Governor of Chernihiv Oblast
- Incumbent
- Assumed office 4 August 2021
- President: Volodymyr Zelenskyy
- Prime Minister: Denys Shmyhal Yulia Svyrydenko Serhii Koretskyi
- Preceded by: Anna Kovalenko

Personal details
- Born: 28 August 1977 (age 49) Chernihiv, Chernihiv Oblast, Ukrainian SSR, Soviet Union
- Party: Servant of the People

= Vyacheslav Chaus =

Ukrainian politician

Vyacheslav Anatoliyovych Chaus (В'ячеслав Анатолійович Чаус; born 28 August 1977) is a Ukrainian politician who is currently the governor of Chernihiv Oblast since 4 August 2021.

==Biography==
Chaus was born in Chernihiv on 28 August 1977.

In 1995, he graduated from the Chernihiv State Institute of Law, Social Technologies and Labor, and the National University "Chernihiv Polytechnic" in 1999.

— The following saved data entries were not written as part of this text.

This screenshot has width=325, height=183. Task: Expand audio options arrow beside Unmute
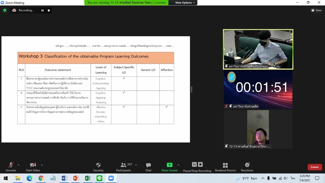(19, 165)
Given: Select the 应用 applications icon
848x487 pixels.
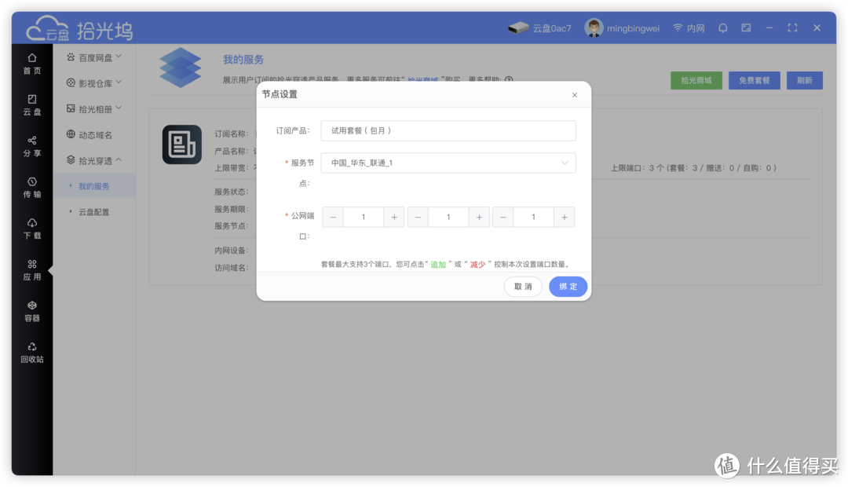Looking at the screenshot, I should [31, 269].
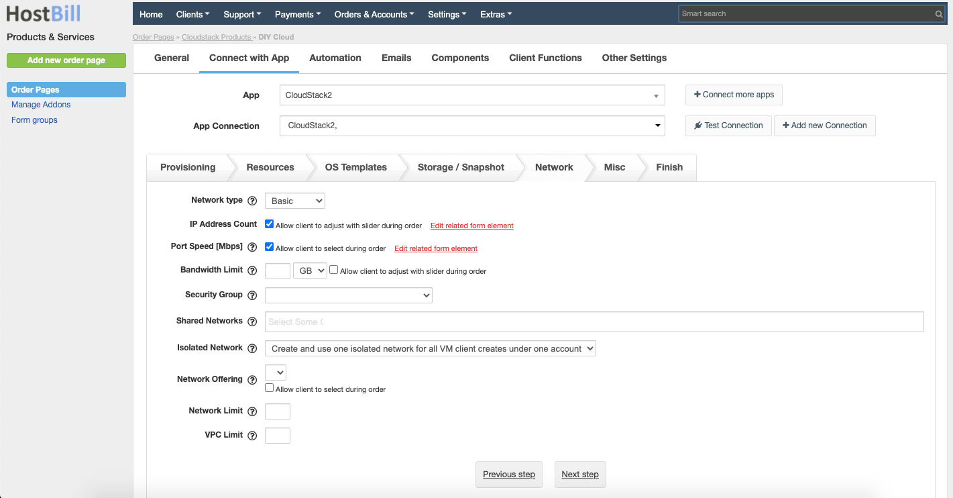Open help for VPC Limit
953x498 pixels.
pyautogui.click(x=252, y=435)
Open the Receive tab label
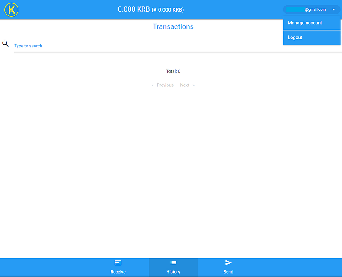The width and height of the screenshot is (342, 277). [x=118, y=272]
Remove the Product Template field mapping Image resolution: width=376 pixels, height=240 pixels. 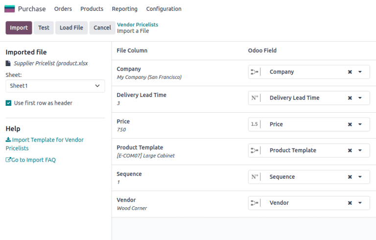tap(350, 150)
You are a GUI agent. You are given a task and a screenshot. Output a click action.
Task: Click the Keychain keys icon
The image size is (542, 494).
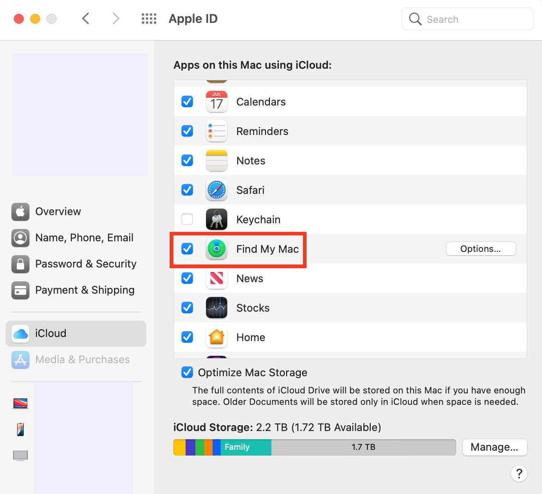[216, 219]
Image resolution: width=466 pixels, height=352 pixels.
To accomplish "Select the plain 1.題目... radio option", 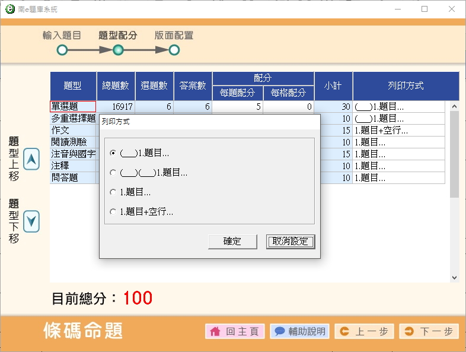I will 113,192.
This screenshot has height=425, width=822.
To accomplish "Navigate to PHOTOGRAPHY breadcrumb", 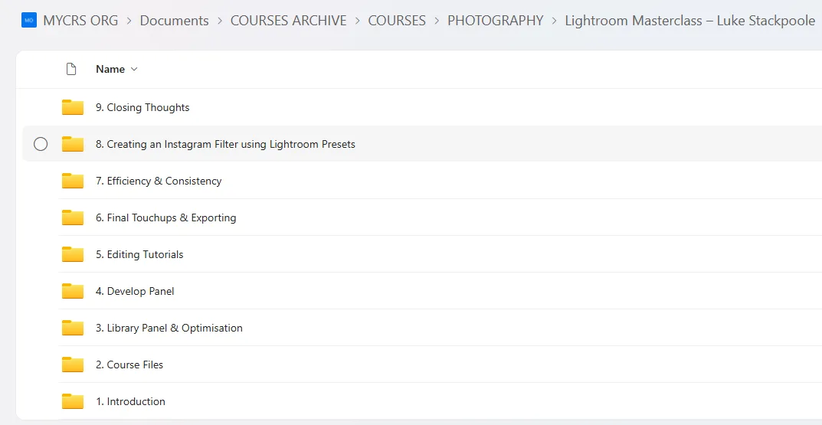I will point(495,21).
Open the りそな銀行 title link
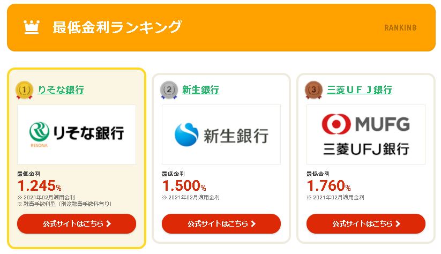The height and width of the screenshot is (254, 441). (x=61, y=89)
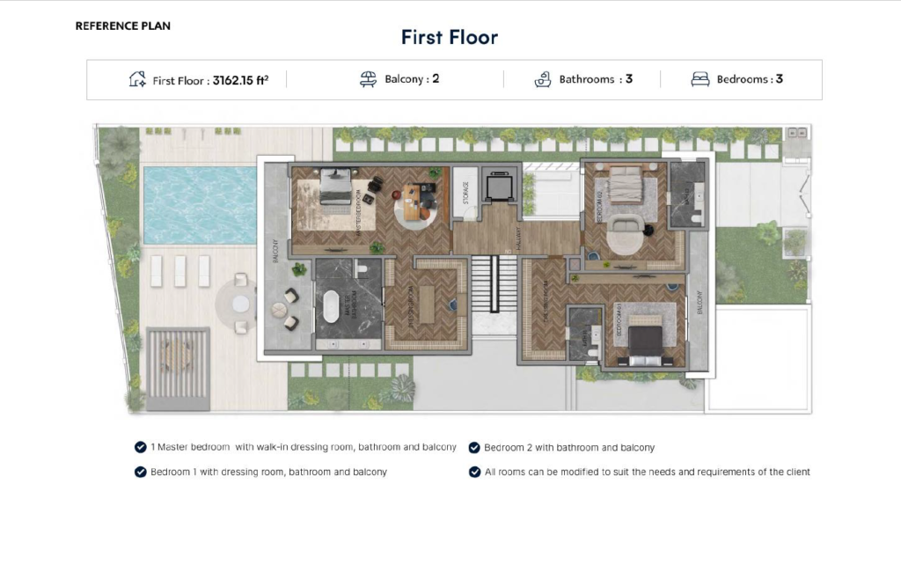Click the house icon beside First Floor area
The width and height of the screenshot is (901, 572).
click(137, 79)
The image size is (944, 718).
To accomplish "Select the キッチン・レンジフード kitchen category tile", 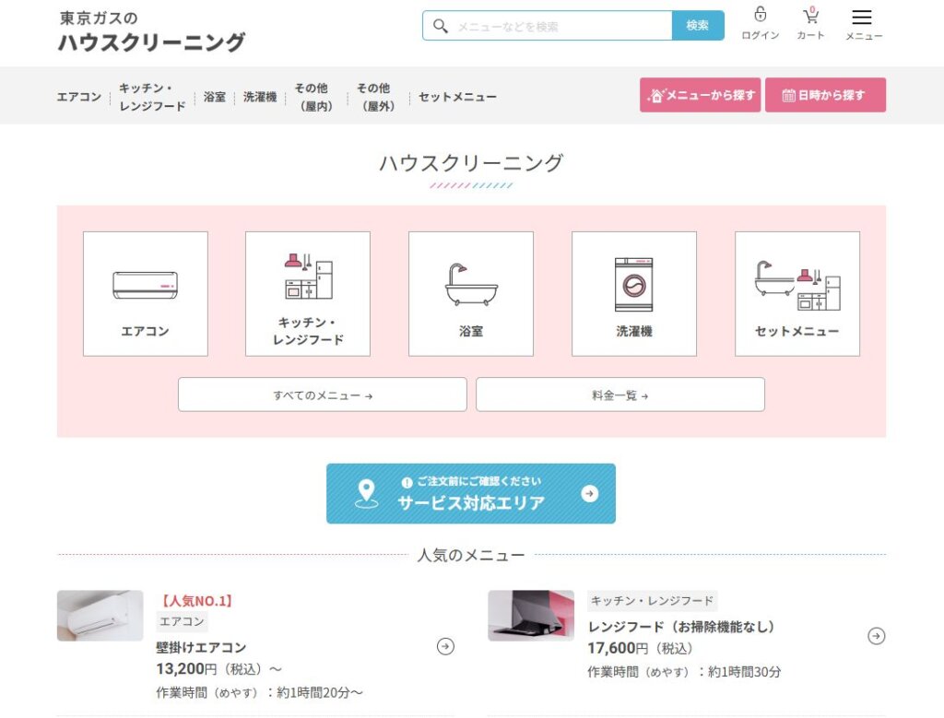I will click(308, 292).
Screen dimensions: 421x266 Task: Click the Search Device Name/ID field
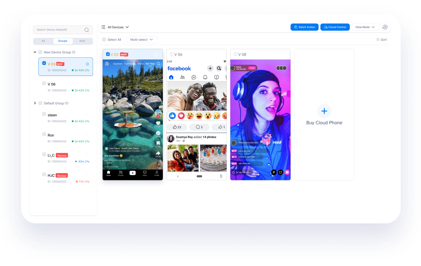tap(59, 30)
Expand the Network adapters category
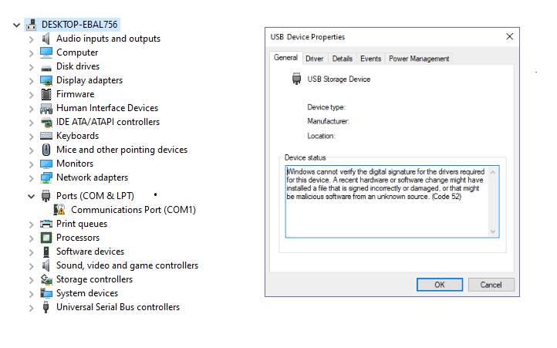Screen dimensions: 557x348 tap(32, 178)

From 1999 to 2000, he worked in the Chernihiv District State Administration. From 2000 to 2006, he was in the Chernihiv territorial branch of the Antimonopoly Committee of Ukraine. He later managed the Chernihiv branches of financial companies. From 2009 to 2015, he headed the Chernihiv representative office of PJSC Kyivstar, headed the sales departments of PJSC Kyivstar and PJSC Ukrtelecom. From 2015 to 2021 he worked for UkrGazVydobuvannya. He was the director and deputy general director of the company for land and social issues. In addition, he was a member of the company's board for 4 years. He has a law and economic education.

On 4 August 2021, by Order of the President of Ukraine No. 343/2021, Chaus was appointed head of the Governor of Chernihiv Oblast. On 5 August, he held a press conference outlining the most important priorities.